### PROBLEM TO SOLVE
Count the lines in the listing below that contain the string "screenshot", with case counting. Reply with the number alone.

### SUPPLIED MATERIAL
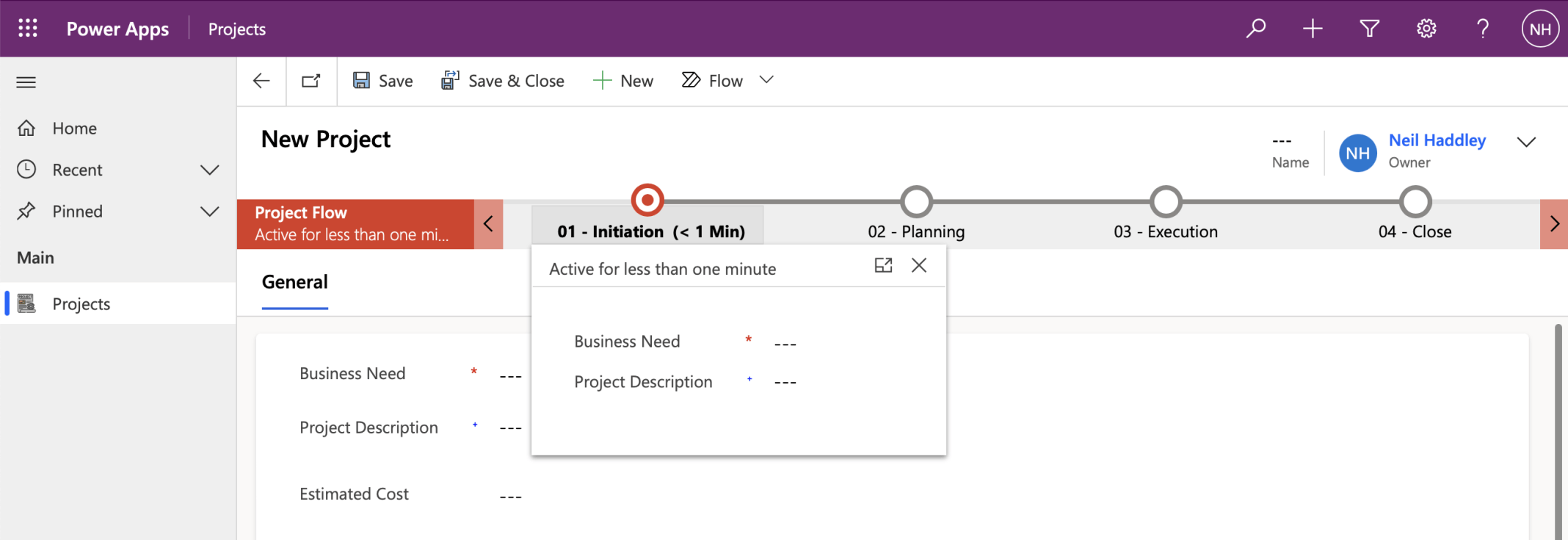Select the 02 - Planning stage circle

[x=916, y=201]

* * *

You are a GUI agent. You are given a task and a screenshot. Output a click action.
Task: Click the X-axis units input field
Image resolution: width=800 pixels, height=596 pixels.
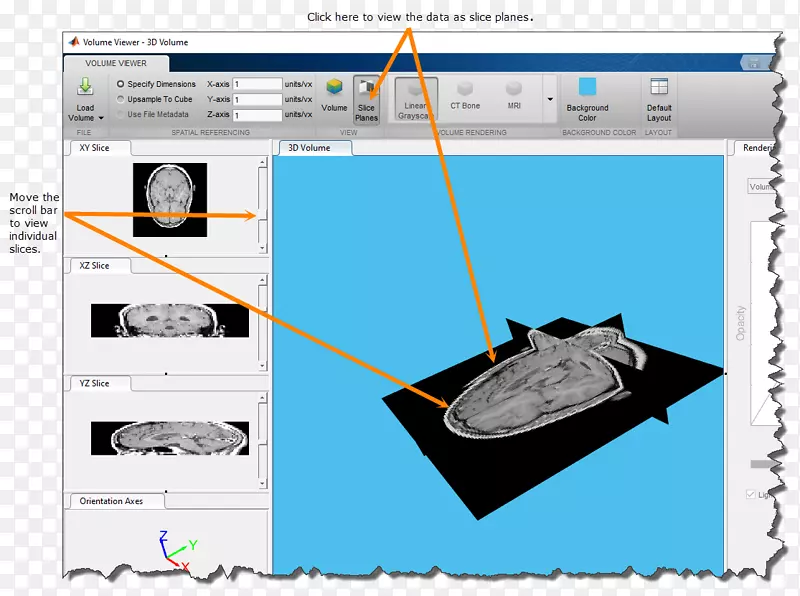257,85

### ANSWER TO THE TASK
1